When people watch my documentary I want them to think a lot of different things about the school. The school is a comprehensive school and therefore it has a lot of good and bad aspects, I will show the good things and the bad thing and let people decide for themselves.
I would only use six shots for my trailer because it doesn’t have to be very long it just has to be short and eye catching. The first shot is of the main character, Anthony, and his friends in a lesson. The lesson is obviously being taking by a supply teacher because the class is going mad. The pupils are throwing chairs, standing on stools and shouting. The teacher looks very scared.
The second shot is of the head teacher telling the audience that the pupils are well disciplined. This contradicts the first shot and makes the head teacher look a bit silly. I have done this to show the audience that because head teachers don’t actually teach, they sometimes don’t have a clue about what is going on in their own school.
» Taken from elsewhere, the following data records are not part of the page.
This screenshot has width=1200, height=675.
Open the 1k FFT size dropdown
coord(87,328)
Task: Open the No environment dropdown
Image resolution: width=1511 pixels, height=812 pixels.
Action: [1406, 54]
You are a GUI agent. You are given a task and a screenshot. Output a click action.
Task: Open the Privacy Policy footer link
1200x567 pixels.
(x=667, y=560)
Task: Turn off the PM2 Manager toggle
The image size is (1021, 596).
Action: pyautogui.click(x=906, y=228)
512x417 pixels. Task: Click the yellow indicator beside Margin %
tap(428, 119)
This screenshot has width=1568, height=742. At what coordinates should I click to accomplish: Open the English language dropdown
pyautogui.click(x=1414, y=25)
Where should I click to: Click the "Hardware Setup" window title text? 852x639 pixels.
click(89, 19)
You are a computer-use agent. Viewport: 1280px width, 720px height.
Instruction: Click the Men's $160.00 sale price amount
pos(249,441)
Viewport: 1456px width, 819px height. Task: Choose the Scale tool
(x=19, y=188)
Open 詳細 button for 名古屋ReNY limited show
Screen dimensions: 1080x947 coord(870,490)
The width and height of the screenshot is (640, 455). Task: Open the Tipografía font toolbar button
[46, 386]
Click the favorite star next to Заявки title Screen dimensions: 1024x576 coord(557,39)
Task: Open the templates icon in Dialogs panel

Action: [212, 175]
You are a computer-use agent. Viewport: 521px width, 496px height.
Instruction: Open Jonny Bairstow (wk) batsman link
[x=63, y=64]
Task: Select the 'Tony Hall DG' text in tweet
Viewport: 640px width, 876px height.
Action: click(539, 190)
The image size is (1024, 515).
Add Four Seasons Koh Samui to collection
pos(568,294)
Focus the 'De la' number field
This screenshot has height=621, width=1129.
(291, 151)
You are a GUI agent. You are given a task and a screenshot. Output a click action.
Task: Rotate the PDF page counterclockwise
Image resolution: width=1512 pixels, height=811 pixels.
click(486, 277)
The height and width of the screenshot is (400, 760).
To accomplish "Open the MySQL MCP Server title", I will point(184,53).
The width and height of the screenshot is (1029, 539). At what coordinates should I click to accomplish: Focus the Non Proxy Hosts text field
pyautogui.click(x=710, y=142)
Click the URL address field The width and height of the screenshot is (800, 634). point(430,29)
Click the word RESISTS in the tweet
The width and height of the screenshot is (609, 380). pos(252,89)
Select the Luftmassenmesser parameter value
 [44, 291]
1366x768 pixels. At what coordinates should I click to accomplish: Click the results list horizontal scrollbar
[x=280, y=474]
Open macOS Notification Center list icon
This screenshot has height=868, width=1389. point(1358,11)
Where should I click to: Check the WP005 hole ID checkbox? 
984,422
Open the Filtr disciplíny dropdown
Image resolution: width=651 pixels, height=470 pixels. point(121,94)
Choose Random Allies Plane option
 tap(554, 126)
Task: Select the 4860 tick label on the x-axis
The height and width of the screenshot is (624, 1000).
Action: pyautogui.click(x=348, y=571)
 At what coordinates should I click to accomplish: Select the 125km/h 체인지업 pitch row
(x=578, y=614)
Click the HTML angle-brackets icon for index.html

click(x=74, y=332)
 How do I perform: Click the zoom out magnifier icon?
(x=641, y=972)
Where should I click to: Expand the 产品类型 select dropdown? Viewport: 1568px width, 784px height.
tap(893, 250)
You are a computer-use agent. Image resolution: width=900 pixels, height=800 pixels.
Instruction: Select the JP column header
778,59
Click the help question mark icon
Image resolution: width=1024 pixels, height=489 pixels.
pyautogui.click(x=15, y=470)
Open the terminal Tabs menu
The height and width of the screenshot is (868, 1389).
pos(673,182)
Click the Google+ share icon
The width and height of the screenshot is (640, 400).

The third shot shows the better side of Kenton School. I have chosen a shot featuring the main member of staff, Mrs Carr. She is controlling her class well and they are behaving excellently. I have shown this in the trailer, as I do not want to depict Kenton as a terrible school. If I put good thing in the programme but no in the trailer then people who don’t watch the programme will get the wrong impression.
The fourth shot is, again, of Anthony. He is standing with his friend smoking a cigarette at the side of the building and telling the camera that he doesn’t do any work. This is an informal introduction to the main ‘character’, so the audience get an idea what he is like before the programme even airs.
The fifth shot is simply of the school site. I have put this in to give the audience an idea of the place in which the documentary is set. It starts with a long shot of the sixth form block and then zooms out to show the full site.
The sixth and final shot has a black background with the writing “DO YOU DO THAT AT HOME?” Followed by “BBC1” then “MONDAY 9.00pm”. This tells the viewer what the programme is when it is on and on what channel. On the left hand side of the screen will be a freeze frame of Anthony holding a chair up in the air. This adds a visual, which the audience will remember.